Consider the SVD of matrix $A$:
$$A = U \Sigma V^\top$$
If $A$ is a symmetric, real matrix, is there a guarantee that $U = V$?
There is a similar question here that also posits $A$ is positive semi-definite. But I'm wondering whether $U$ would be equal to $V$ if $A$ is symmetric?
No: if $\Sigma$ is diagonal with non-negative entries, then $U \Sigma U^T$ will necessarily be positive semidefinite. Indeed, we note that for any column vector $x$, we have $$ x^\top(U\Sigma U^\top)x = (U^\top x)^\top \Sigma (U^\top x) \geq 0. $$
In this question, $A$ is symmetric and therefore must be square.
However, in the general case, if $A$ is not a square matrix, it can be converted into a square matrix $AA^T$ or $A^TA$ and an eigendecomposition can be done on that to get the SVD components. The $V$ are eigenvectors of $A^TA$ and the $U$ are eigenvectors of $AA^T$. The singular values in $\Sigma$ are the square roots of the non-zero eigenvalues of $A$. This (the square root of the eigenvalues) is where the positive semi-definite condition for the SVD to be equivalent to the eigendecomposition comes from.
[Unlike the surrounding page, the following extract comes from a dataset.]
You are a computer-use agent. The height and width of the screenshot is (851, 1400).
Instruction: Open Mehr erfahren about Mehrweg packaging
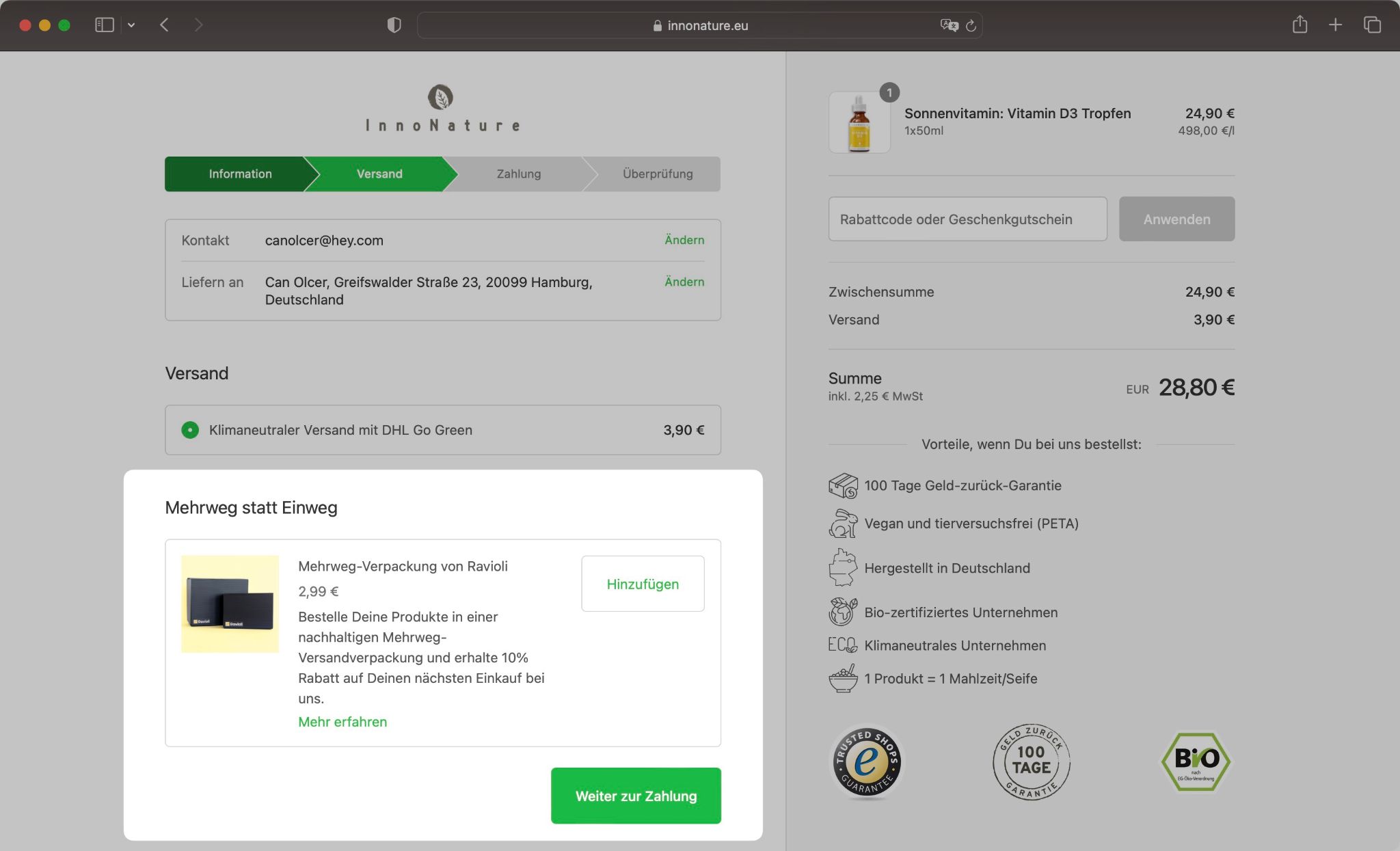coord(342,722)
See The SVD and the EVD in http://www.math.kent.edu/~reichel/courses/intr.num.comp.1/fall11/lecture7/svd.pdf for a more detailed explanation.
[Edited to incorporate Joppy's comment.]
If $A=USU^T$ is a SVD, $A$ has to be positive semidefinite, as shown in another answer here.
The converse is not true. If $A$ is positive semidefinite and $A=USV^T$ is a SVD, $U$ is not necessarily equal to $V$. E.g. $A=U0V^T$ is a SVD for any two unitary matrices $U$ and $V$.
However, if $A$ is positive definite, we must have $U=V$ in its SVD, as shown in the answers to Is $U=V$ in the SVD of a symmetric positive semidefinite matrix?